PetaMem has asked for the wisdom of the Perl Monks concerning the following question:

Hi Monks,

this one is certainly a little difficult/hairy/tricky and I'm aware, that there probably can't be a definitive answer. In fact, I had a hard time of even deciding whether to put this into Seekers or Meditations.

I'll need a function that will return either a "genericity" - or - "specifity" of a regular expression. The idea is, that according to a measure of "specifity", the following regular expressions are sorted from the most specific to the most generic:

1) \AHi\z 2) \AHi 3) Hi 4) \b(Hi(ya)?|Hello|Greetings)\b 5) (Hi(ya)?|Hello|Greetings) 6) .*

So in other words, a regular expression is more specific than another, if it "matches less" than that other rx. (well - and there's the problem - it is questionable if 4) isn't more specific than 3) )
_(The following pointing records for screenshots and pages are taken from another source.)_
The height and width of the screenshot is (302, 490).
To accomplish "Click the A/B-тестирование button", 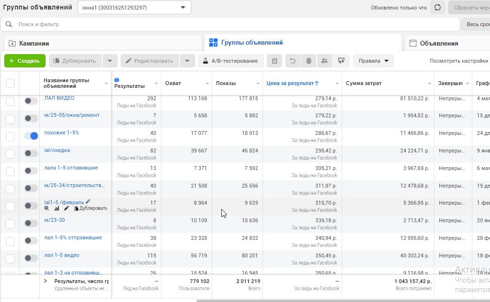I will 231,61.
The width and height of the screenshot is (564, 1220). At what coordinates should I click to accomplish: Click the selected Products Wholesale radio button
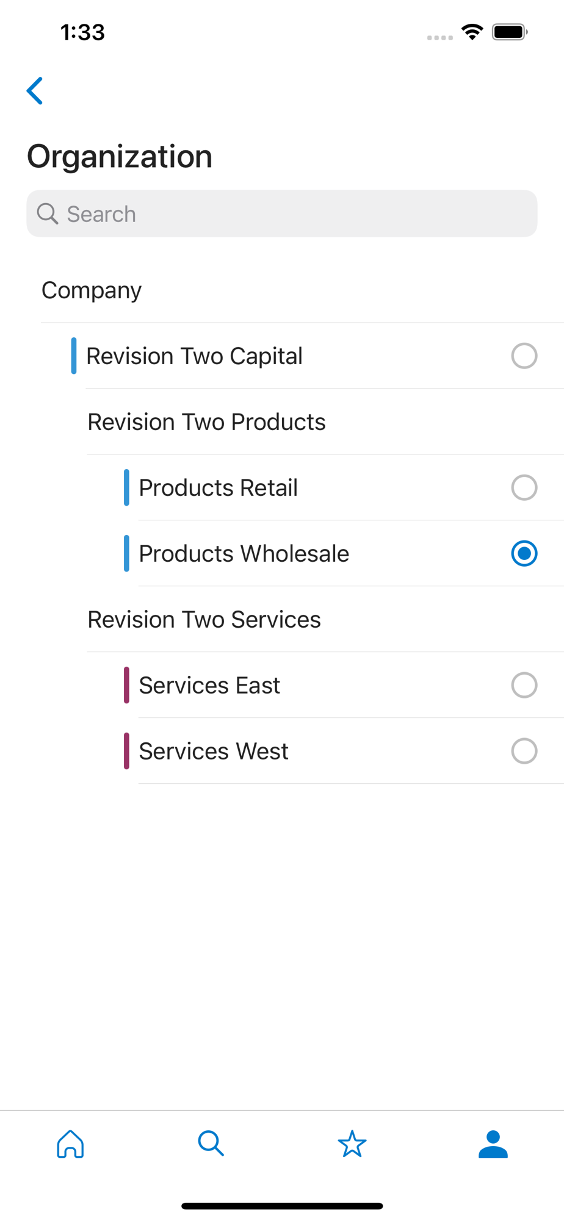(x=524, y=553)
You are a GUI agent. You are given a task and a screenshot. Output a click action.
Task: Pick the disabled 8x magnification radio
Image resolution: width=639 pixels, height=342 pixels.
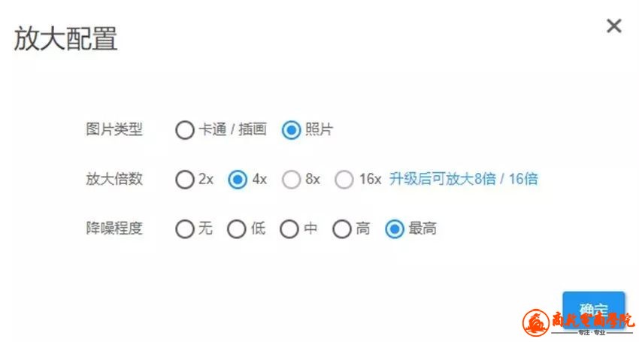[x=291, y=180]
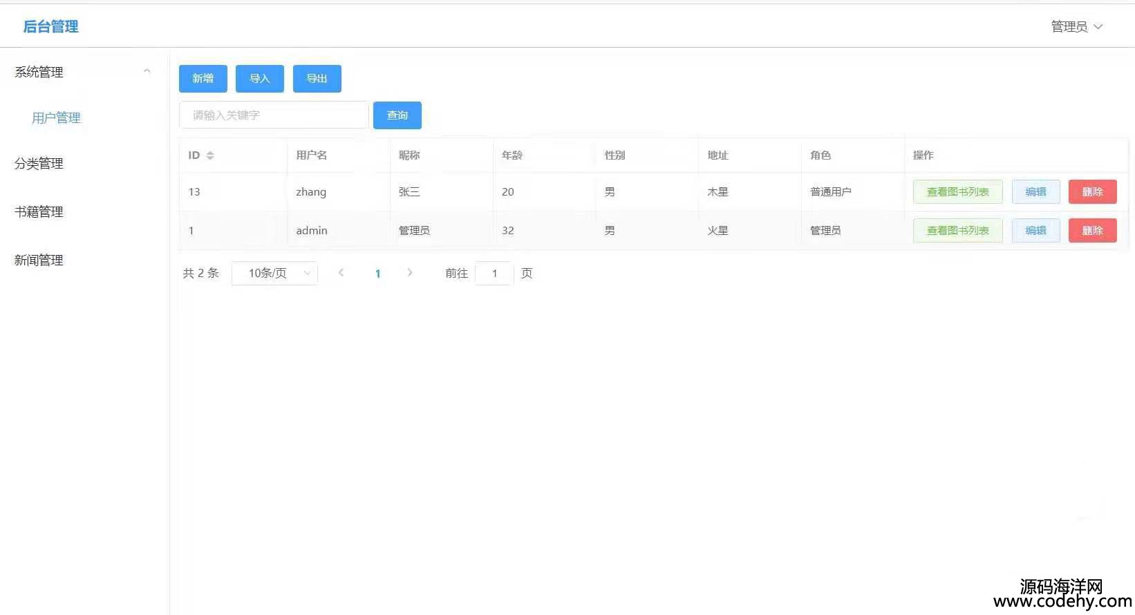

Any creative ideas how to achieve this? Oh - yes and the computation of the "genericity/specifity" should be fast. The best I could come up so far was to dissect each regular expression with other regular expressions and adding/subtracting "weight" at the occurence of different metacharacters with very limited success so far.

So if anyone has a good idea or maybe a pointer to something similar that has been done before, I'd love to see that.

    All Perl:   MT, NLP, NLU

Replies are listed 'Best First'.
Re: Analysis of Regular Expressions
by Ratazong (Monsignor) on Mar 17, 2010 at 10:04 UTC

    Three possibilities on creating a regex-generality-rating come into my mind:

    1. generate all strings of a given length L and count how many are matched by the regex
    2. use the regex to calculate the number of all possible strings (up to a given length?!)
    3. do some inexact estimation

    1. would be easy to implement (generate all strings, match) - but is probably much too slow (just counting the letters and numbers would give you 26+26+10 different characters at each position of your string ...
    ... so this approach is not feasible :-(

    2. is more tricky - you need to analyze the regex, but this is possible (see the previous answers, or here for some tools for this.)

    I would then calculate two ratings for this and combine them in a suitable way (however suitable looks like ;-)

    • a freedom rating:
      • each time you encounter some freedom (e.g. a-z you multiply the rating by the # of possibilities (26 in this example)
      • this covers stutations like OR, ranges, numbers of occurences {2-5}, ? ...
    • a fixed rating:
      • this counts the number of fixed characters in the regex
      • I would use this to distinguish between "Hi" and "Hello" - having both the same "freedom", but "Hello" is more specific
    However I see some problems with this approach:
    • how to "tweak" the formula to identify that all the following are the same (and have the same rating)
      Hi = ^.*Hi = ^.*.?Hi = .*Hi.* = ^.*.?.*Hi.*$
      you might overcome this by adding "^.*" and ".*$" to your regexes before analysis ...
    • how will this work with complex regexes (e.g. lookaheads/lookbehinds or even (?{ code }) )
    • ...

    3. If I had the task you describe, I'd first check my possible input-regexes (maybe most of them are just simple?) and check if there is an issue if some are not ordered correctly. Probably it is possible to create a simplified formula that works well in most cases ...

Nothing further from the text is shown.